◆ **Source material**
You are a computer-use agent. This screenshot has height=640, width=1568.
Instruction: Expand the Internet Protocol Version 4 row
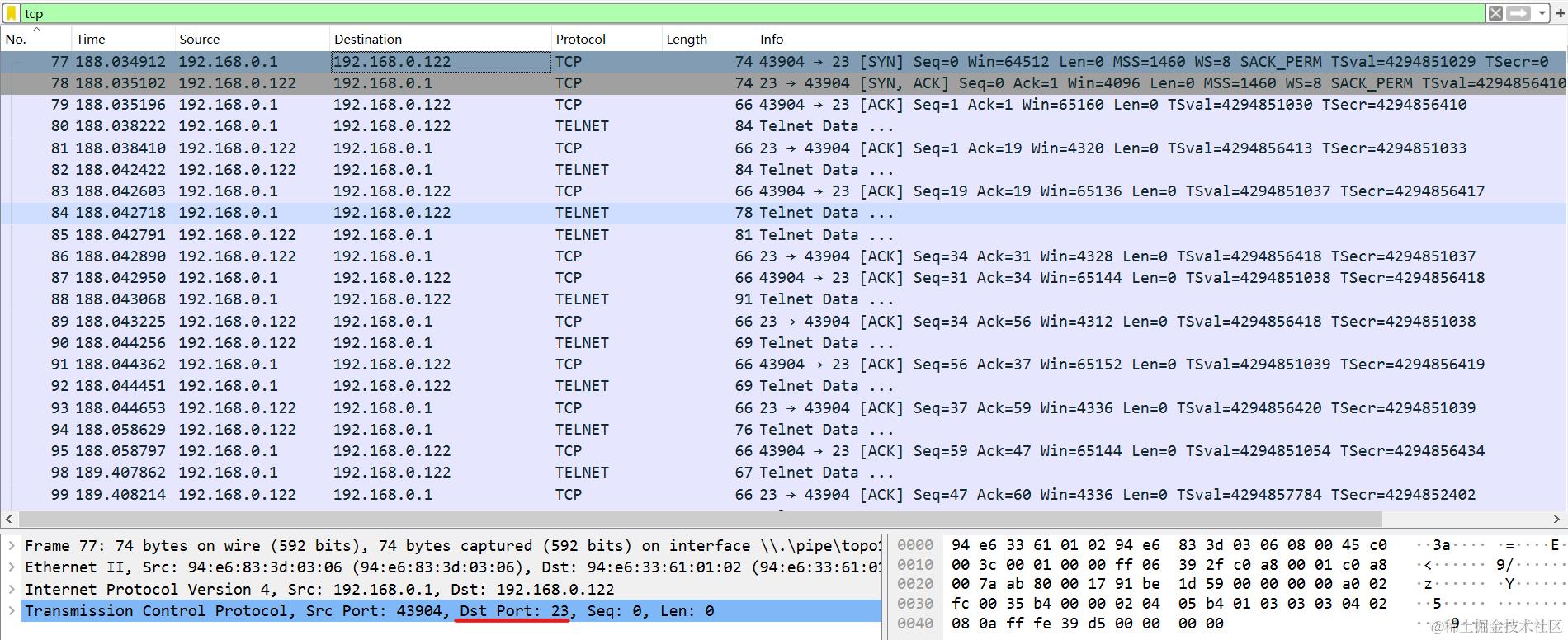coord(12,589)
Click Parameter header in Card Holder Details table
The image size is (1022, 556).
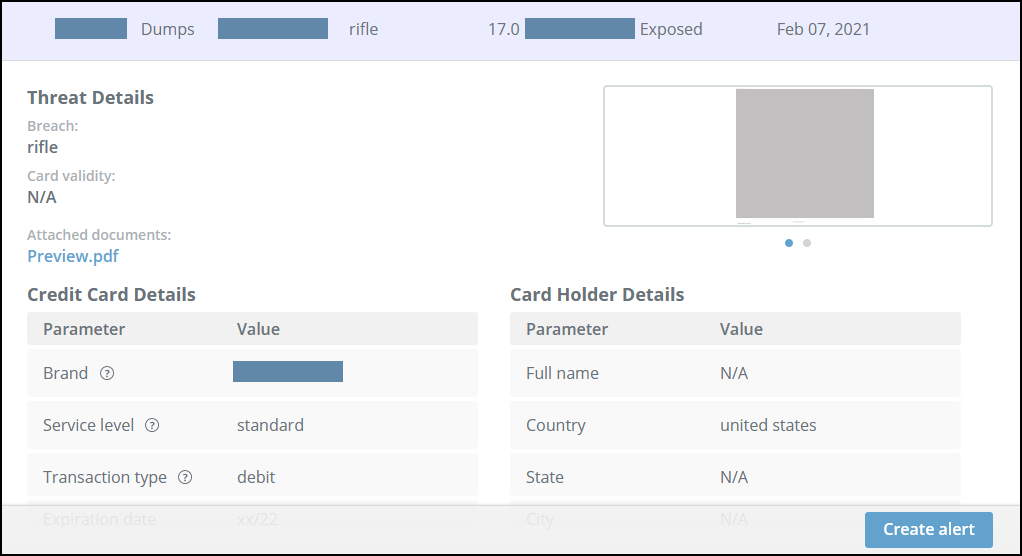[567, 329]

◆ **Aim of the task**
Please return the records as they stand, word for word, with no pictures.

◆ **Exercise answer**
You are a computer-use agent. This screenshot has height=640, width=1568.
Instruction: Expand the Internet Protocol Version 4 row
coord(12,589)
Click Parameter header in Card Holder Details table
The image size is (1022, 556).
[567, 329]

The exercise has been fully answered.